4. Simplicity relates to processes and procedures to minimize the complexity of sustainment. Clarity of tasks, standardized and interoperable procedures, and clearly defined command relationships contribute to simplicity.

5. Economy is providing sustainment resources in an efficient manner to enable a commander to employ all assets to achieve the greatest effect possible. It is achieved through efficient management and discipline, prioritizing and allocating resources, and capitalizing on joint interdependencies. It can also be achieved by contracting for support or using host nation resources to reduce or eliminate the use of military resources.

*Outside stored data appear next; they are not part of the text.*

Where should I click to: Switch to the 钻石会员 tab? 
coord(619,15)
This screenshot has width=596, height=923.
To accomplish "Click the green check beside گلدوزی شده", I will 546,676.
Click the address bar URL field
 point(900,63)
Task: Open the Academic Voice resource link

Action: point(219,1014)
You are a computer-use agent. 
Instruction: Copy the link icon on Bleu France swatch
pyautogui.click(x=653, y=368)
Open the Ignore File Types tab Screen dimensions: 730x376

6. Survivability is all aspects of protecting personnel, weapons, and supplies while simultaneously deceiving the enemy (JP 3-34). Survivability consists of a quality or capability of military forces which permits then to avoid or withstand hostile actions or environmental conditions while retaining the ability to fulfill their primary mission. In mitigating risks and minimizing disruptions to sustainment, commanders often must rely on the use of redundant sustainment capabilities and alternative support plans.

7. Continuity is the uninterrupted provision of sustainment across all levels of war. It is achieved through a system of integrated and focused networks linking sustainment across the levels of war, other Service support capabilities, and to operations. It assures confidence in sustainment allowing commanders’ freedom of action, operational reach and prolonged endurance.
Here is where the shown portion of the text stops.